To achieve this, enterprises have had to innovate more quickly, which might mean developing and releasing products that are not perfect but are helping them to remain “in the game”.

The move to home working was a completely new practice for some organizations, for example the US Government. Normally, any such shift would require strict governance and testing. However, high velocity IT was critical to enabling organizations to respond and pivot rapidly with behaviour adapting accordingly.

In this way, the concepts in ITIL 4 Specialist High-velocity IT (HVIT) have come true by accident rather than by intention.

Skipping steps to new concepts

Process-driven businesses can be bureaucratic and it can be a hard sell for IT to incorporate DevOps/Agile methods, particularly for those organizations that are risk averse.

Circumstances have changed and this period offered the chance to explore the value of these approaches. In effect, skipping a few of the usual steps to change tack.

Conversations about ITIL 4 have also changed, particularly about the use of practice areas rather than processes and establishing new ways of thinking rather than having an “IT cookbook” to follow prescriptively.

ITIL 4 HVIT has been critical in this discussion, with companies wanting to operate with Agile methods but unsure about how to marry them with practices and governance. This also requires focus on developing architecture capabilities to support the ability to swiftly integrate new solutions into a broader portfolio of technology.

The impact on staffing

Research that we’ve done at Forrester has shown that the focus on increased productivity with staff working longer hours at home is causing burnout. This will affect employee choices and increase competition for talent.

Consequently, as well as technology enabling remote working, it’s also allowed people to look at other jobs or careers beyond their local market.

Organizations can now attract talent from across the globe and companies’ ability to provide flexible working through technology has become part of the attraction for new employees looking for a different or improved employee experience.

Rapid modernization and digital transformation: the customer focus

The pandemic has helped drive digital transformation and much attention has turned to being prepared for customer demand.

For example, that might include looking at the cost perspective of moving to cloud services and matching platforms to the predicted demand. This is very much about enabling business functions to deliver the services their customers want and to enable competitive advantage.

ITIL 4’s view on this is having the conversation about demand early: thinking about demand as you’re building service solutions to ensure they’re of value and will meet genuine needs. It is also critical to capture how customers perceive value to help understand what will drive and influence demand.

Minding your language in customer experience

Having central IT organizations that are serving other functions/departments and talking about customer experience can be a source of tension.

Someone working in finance or marketing might say: “Don’t call me a customer because if I was, I wouldn’t be buying from you!” The concept of capturing and responding to customer needs in ITIL 4 is right, but it doesn’t always resonate with the internal, end user.

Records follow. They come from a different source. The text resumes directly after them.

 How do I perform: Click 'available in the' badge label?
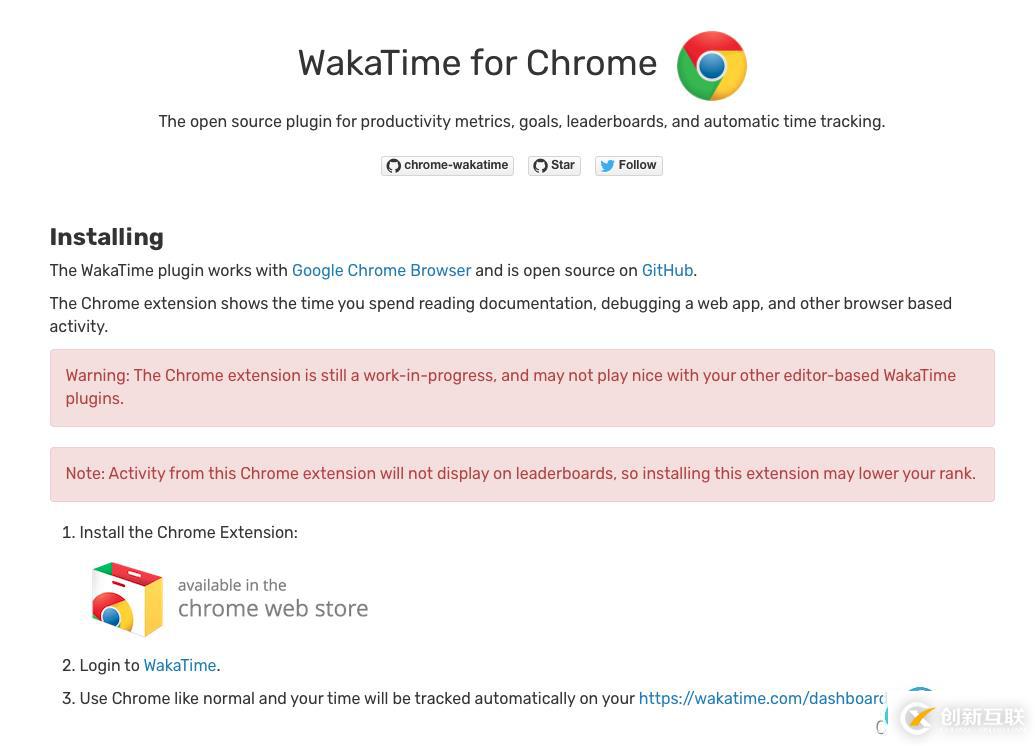click(232, 585)
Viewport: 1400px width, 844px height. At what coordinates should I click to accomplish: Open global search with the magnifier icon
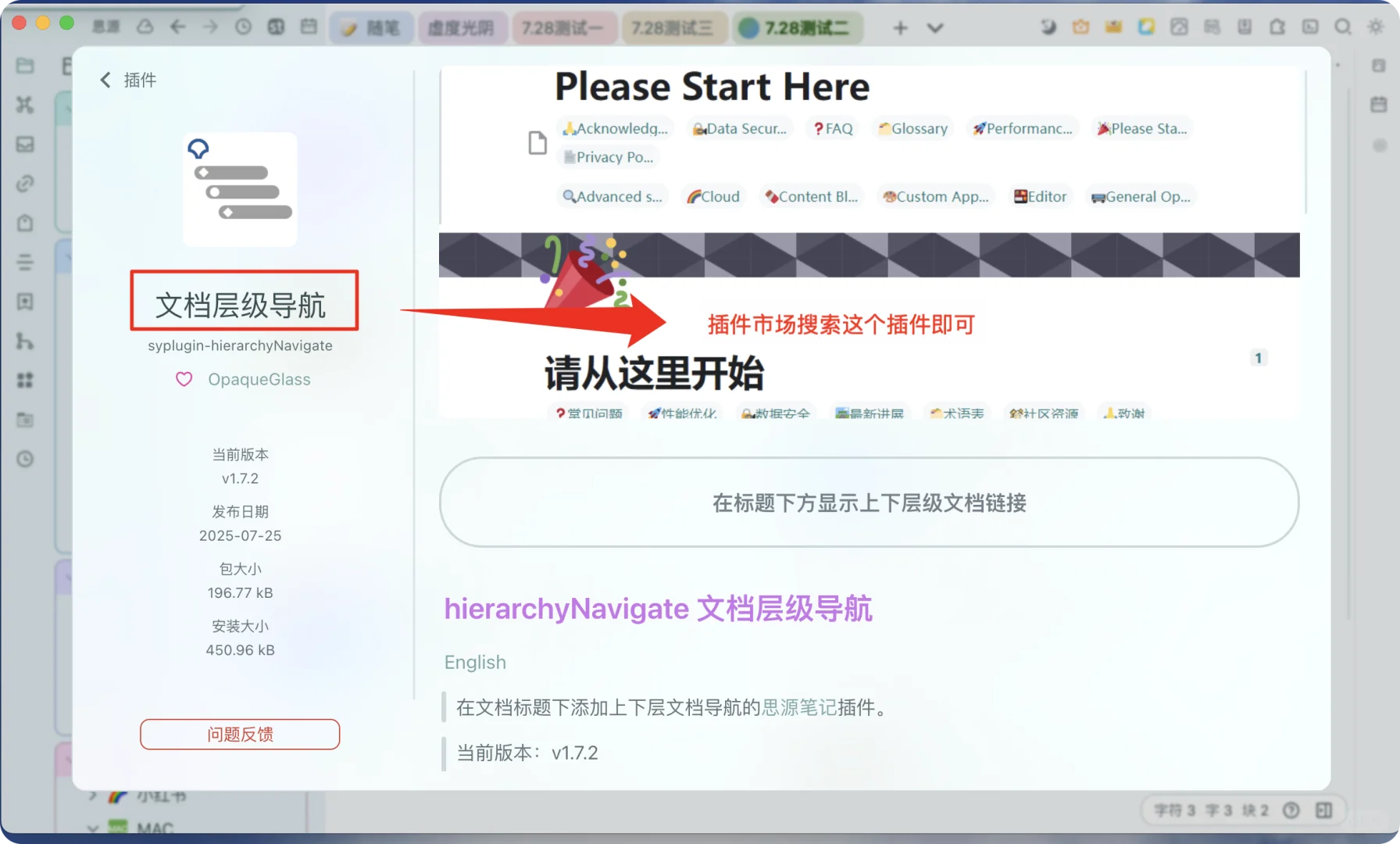click(1343, 26)
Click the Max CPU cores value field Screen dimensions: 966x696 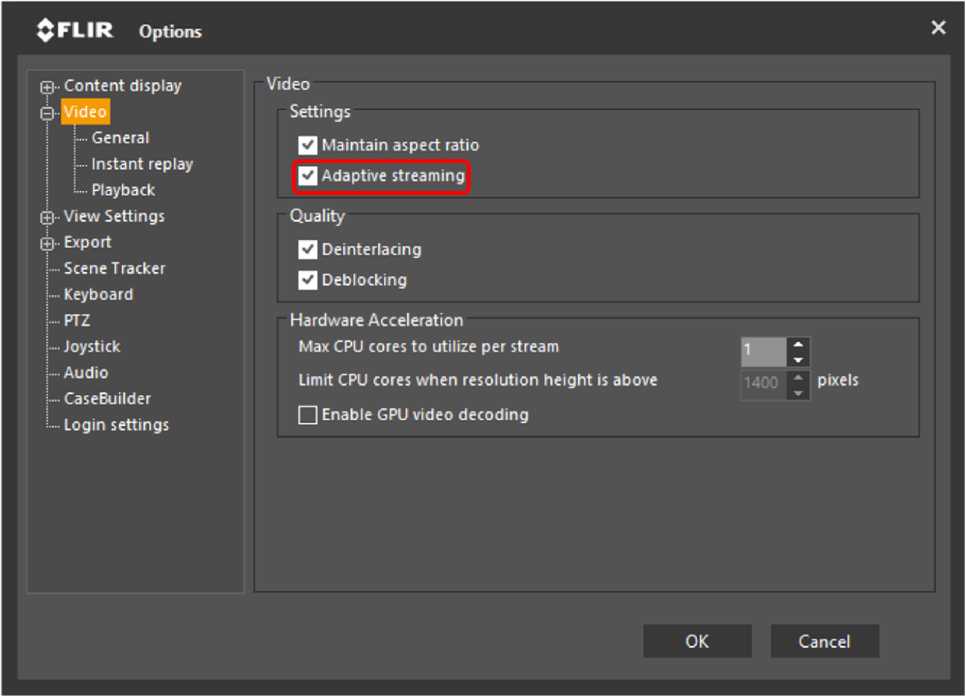click(x=763, y=352)
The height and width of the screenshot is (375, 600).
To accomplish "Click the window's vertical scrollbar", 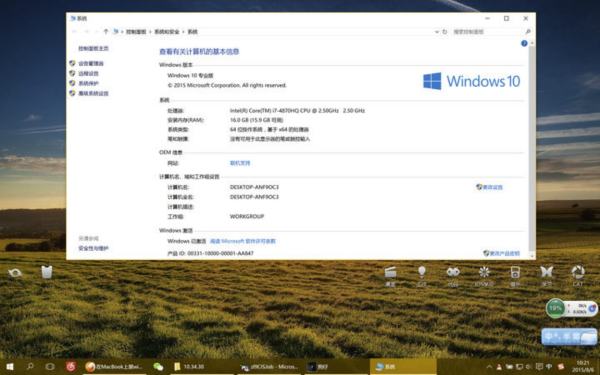I will pyautogui.click(x=532, y=149).
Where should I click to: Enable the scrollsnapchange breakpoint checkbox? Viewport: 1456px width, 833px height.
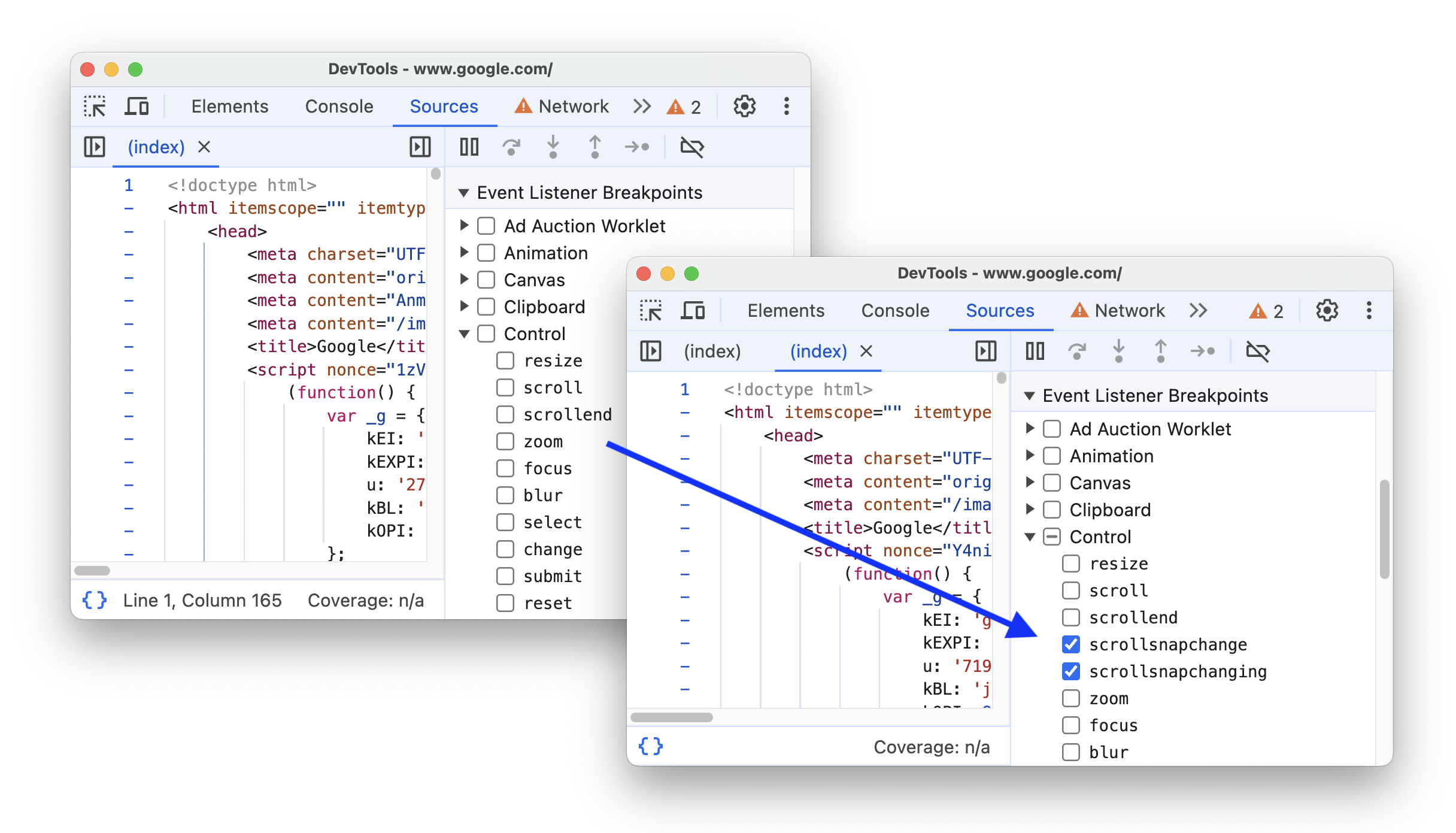tap(1068, 645)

So, it’s vital to get the language right; using ITIL 4 practices as a guide but thinking broadly about the reality on the ground and how it will be received.

Systems that make business sense

The past 12 months has increased organizational agility; bureaucracy around governance has lessened and given everyone a taste of iteration and agile.

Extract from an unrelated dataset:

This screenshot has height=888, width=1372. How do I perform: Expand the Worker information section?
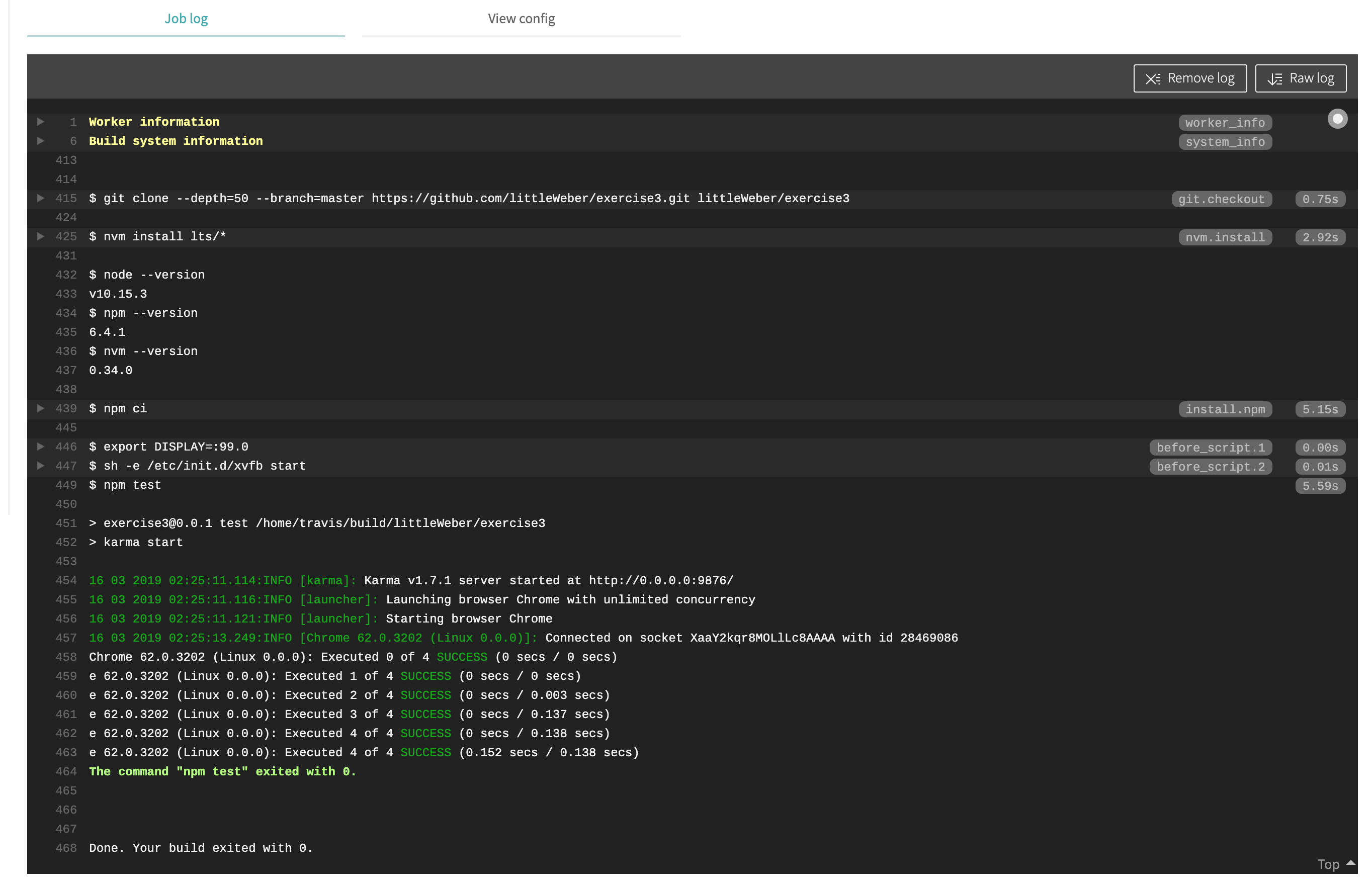pyautogui.click(x=40, y=122)
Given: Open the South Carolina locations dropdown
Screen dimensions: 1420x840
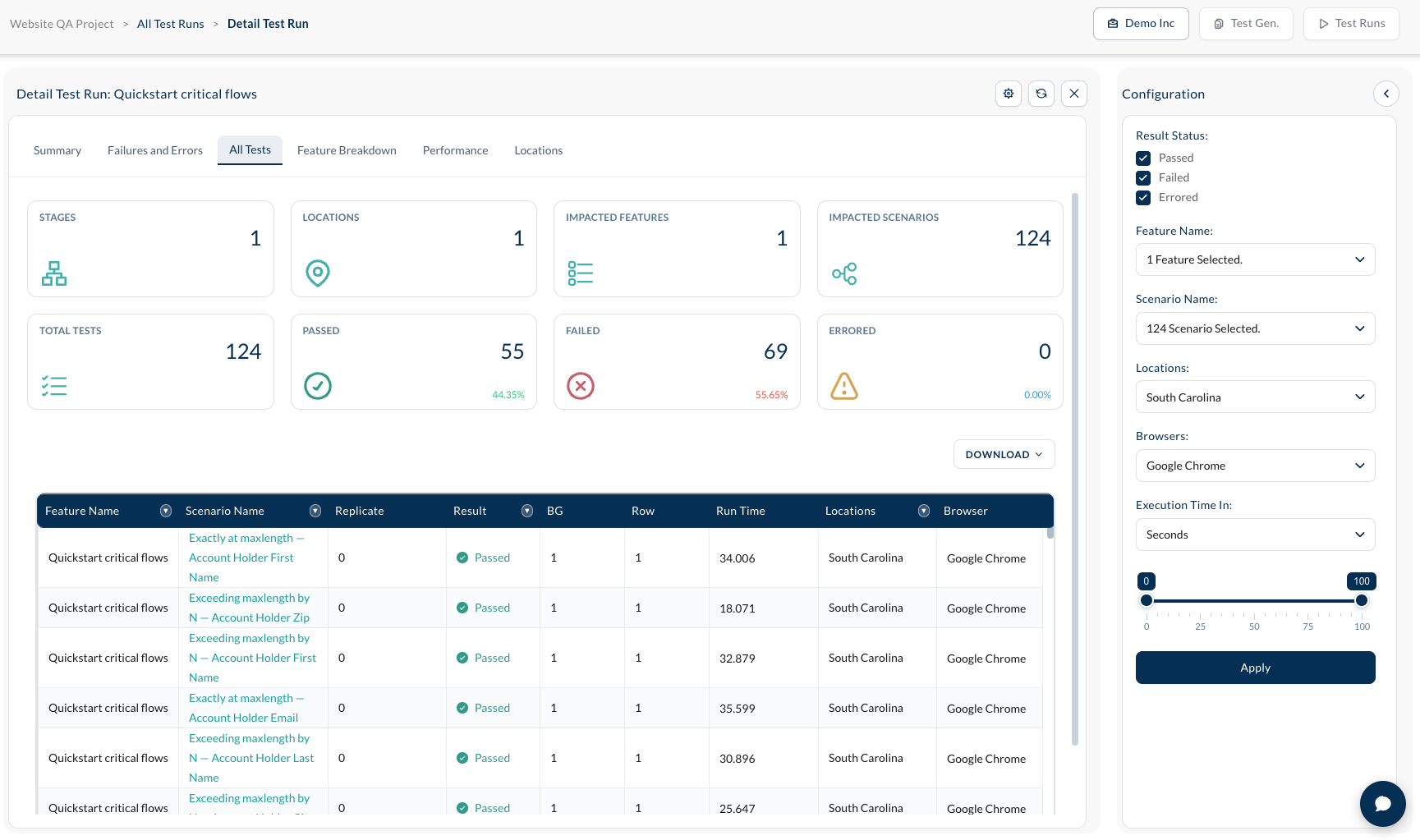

Now companies are getting things out a lot quicker, they are right to question the value of previous processes and are turning to value stream mapping to evaluate them to reduce the time to deliver value.

In turn, I think the biggest challenge will be managing technology duplication, for example the risk of technology sprawl and confusion with the raft of collaboration tools now in use.

This means a greater need for control, standardization and oversight of the technology that’s let loose on the user. Therefore, a heightened focus on enterprise architecture should ensure that new technology decisions integrate with existing systems and support business capabilities.